Akhmedova Nigora DadakhonovnaPhD Associate Professor Andijan State Medical Institute
ABI

Abstract

Background: Personal health psychology examines how individuals’ beliefs, emotions, coping patterns, and social context shape health behavior, stress responses, and illness experience. Objective: To synthesize core constructs of personal health psychology and articulate an integrated framework for stress prevention and health-promoting decision-making grounded in biopsychosocial principles, stress theory, and self-regulation strategies. Methods: A narrative review and concept-driven synthesis were conducted. Foundational and representative literature was mapped into four domains: (1) biopsychosocial determinants, (2) psychological resources and cognitive determinants, (3) stress theories and mechanisms, and (4) scalable self-regulation strategies.
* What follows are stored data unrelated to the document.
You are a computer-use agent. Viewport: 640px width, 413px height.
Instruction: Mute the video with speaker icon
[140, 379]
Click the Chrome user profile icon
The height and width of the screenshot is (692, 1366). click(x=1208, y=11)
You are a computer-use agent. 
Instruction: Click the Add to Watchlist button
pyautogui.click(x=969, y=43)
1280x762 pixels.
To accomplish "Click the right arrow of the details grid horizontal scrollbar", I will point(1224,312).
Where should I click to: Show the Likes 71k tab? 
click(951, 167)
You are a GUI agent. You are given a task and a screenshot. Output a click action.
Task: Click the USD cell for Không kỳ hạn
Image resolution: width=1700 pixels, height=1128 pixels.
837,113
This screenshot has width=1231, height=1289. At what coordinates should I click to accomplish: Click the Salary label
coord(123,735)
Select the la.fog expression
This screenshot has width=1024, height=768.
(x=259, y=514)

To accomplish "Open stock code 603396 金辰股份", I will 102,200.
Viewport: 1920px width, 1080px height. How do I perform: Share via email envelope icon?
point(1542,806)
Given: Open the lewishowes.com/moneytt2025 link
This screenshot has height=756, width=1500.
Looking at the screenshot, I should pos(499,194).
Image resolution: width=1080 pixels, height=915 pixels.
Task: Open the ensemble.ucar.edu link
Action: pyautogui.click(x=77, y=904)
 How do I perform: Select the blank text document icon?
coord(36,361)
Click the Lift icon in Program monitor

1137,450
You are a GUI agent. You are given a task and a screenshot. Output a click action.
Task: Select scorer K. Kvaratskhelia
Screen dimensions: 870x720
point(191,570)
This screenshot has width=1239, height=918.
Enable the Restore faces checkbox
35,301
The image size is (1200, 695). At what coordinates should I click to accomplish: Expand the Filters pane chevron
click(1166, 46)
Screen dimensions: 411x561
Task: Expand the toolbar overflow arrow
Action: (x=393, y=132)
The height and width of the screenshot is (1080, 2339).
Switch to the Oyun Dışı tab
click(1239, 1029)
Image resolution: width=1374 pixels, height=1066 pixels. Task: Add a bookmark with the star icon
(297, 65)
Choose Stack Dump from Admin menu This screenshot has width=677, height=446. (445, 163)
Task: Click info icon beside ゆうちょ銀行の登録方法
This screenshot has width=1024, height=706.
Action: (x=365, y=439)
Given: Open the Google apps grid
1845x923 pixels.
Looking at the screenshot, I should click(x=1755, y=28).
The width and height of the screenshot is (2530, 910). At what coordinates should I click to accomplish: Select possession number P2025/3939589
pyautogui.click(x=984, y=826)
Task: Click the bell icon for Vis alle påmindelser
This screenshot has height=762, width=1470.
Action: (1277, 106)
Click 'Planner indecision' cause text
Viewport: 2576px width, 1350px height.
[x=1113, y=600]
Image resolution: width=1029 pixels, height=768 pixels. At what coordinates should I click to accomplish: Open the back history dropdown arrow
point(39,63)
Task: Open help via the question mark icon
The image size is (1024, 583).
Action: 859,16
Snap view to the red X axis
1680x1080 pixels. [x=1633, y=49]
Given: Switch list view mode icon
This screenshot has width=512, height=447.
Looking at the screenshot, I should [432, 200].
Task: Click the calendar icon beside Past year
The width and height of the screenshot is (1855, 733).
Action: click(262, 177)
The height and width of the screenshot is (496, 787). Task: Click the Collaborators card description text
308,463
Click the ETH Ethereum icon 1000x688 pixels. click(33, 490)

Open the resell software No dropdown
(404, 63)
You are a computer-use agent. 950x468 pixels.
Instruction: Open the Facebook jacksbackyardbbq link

Reporting follows the logic of SANRA items (aims, search description, referencing, reasoning, and relevant endpoints).[1] Results: The synthesis supports an integrated pathway: biopsychosocial determinants shape vulnerability and resources; stress emerges through coupled physiological activation and cognitive appraisal; chronic stress contributes to mental and physical symptom burden through neuroendocrine, immune, and behavioral pathways; and prevention is operationalized through low-threshold regulation strategies (slow-paced breathing, mindfulness, cognitive reappraisal, time structuring, and reflective writing). Conclusion: Personal health psychology provides a coherent prevention framework linking appraisal, coping resources, and self-regulation skills to decision quality and health-supportive behavior. Future work should evaluate integrated training modules using validated outcomes and longitudinal follow-up.